Prompt.
A faithful, complete transcript of the entries below, without pictures, should be returned.
── Available data
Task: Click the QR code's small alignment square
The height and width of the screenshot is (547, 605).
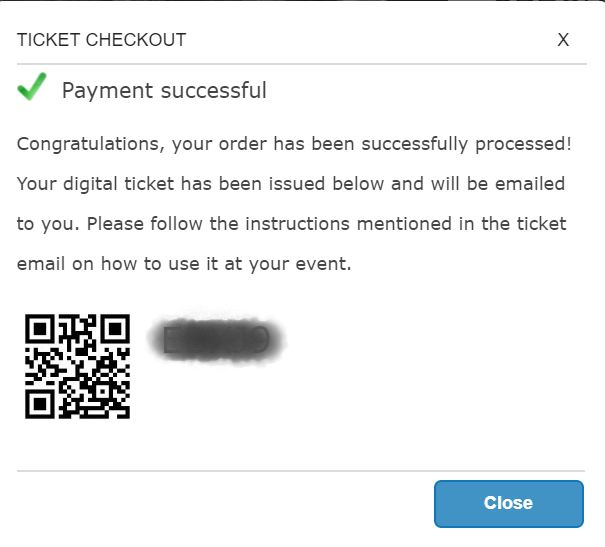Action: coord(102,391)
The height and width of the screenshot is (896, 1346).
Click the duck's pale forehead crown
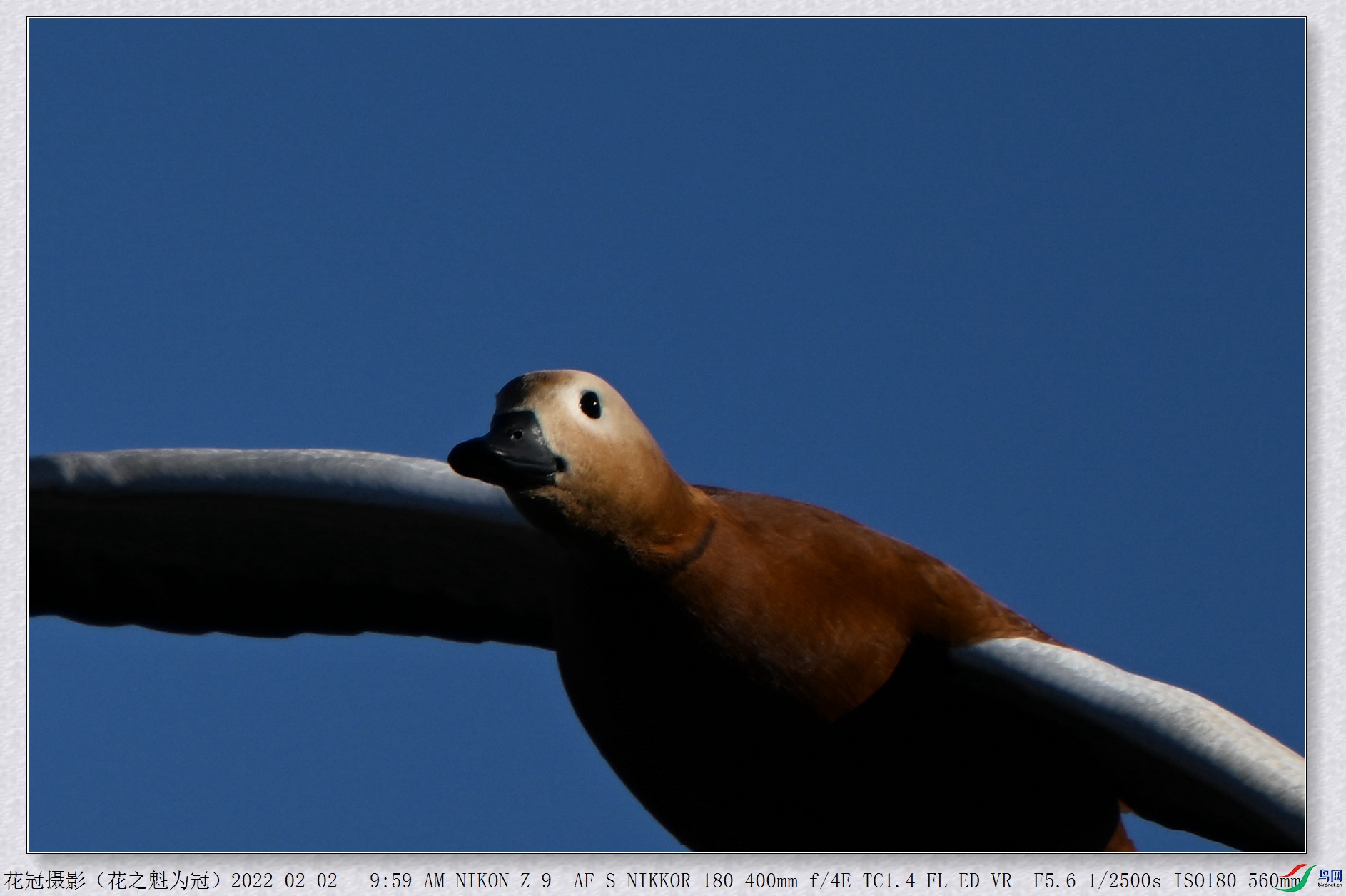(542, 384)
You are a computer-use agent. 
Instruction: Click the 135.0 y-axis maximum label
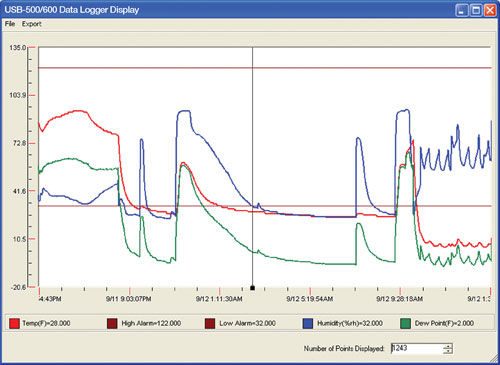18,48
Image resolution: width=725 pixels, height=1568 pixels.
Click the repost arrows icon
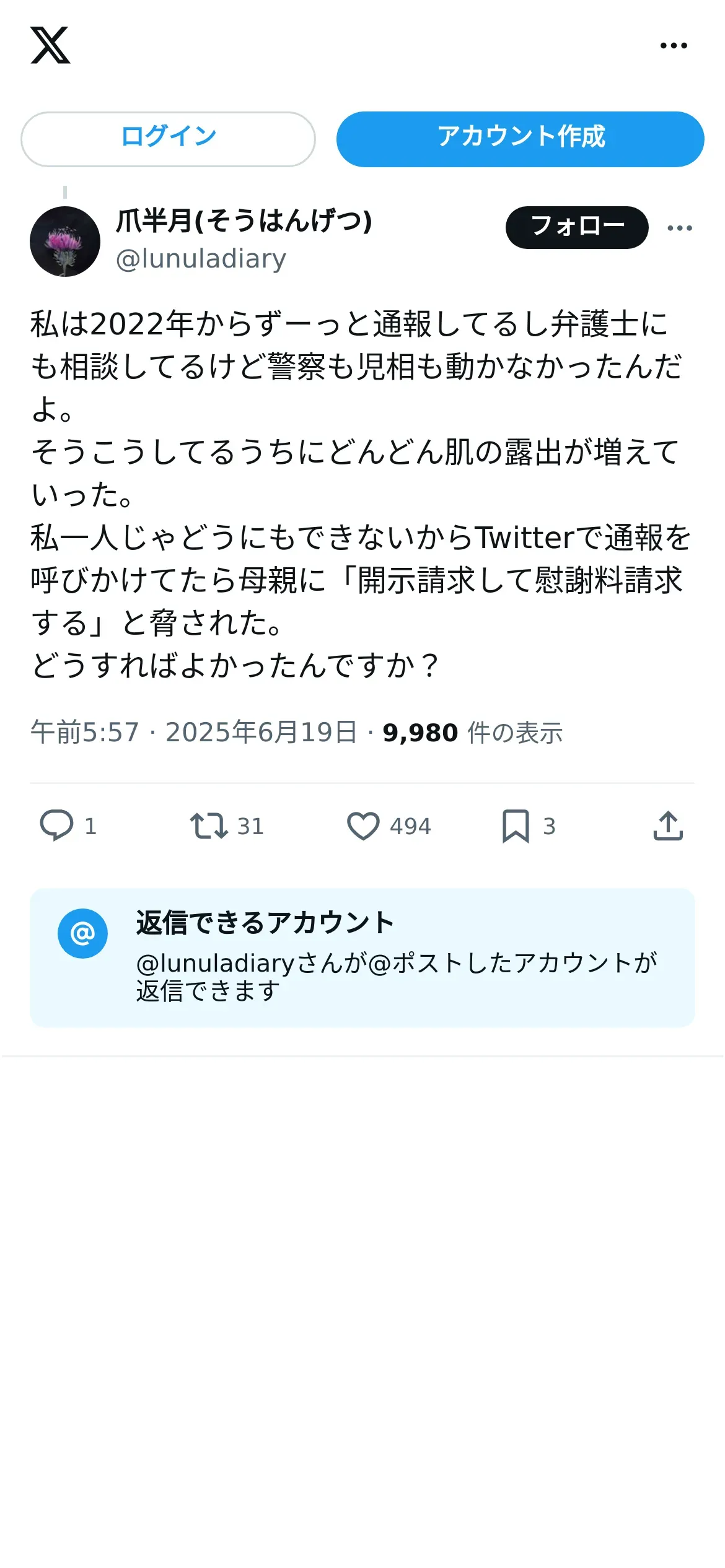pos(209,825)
────
Task answer.
Task: Click the QR code's small alignment square
The height and width of the screenshot is (547, 605).
Action: coord(102,391)
The height and width of the screenshot is (896, 1346).
Click the duck's pale forehead crown
(542, 384)
You are a computer-use agent. 
Instruction: Click the 135.0 y-axis maximum label
18,48
Image resolution: width=725 pixels, height=1568 pixels.
Click the repost arrows icon
pos(209,825)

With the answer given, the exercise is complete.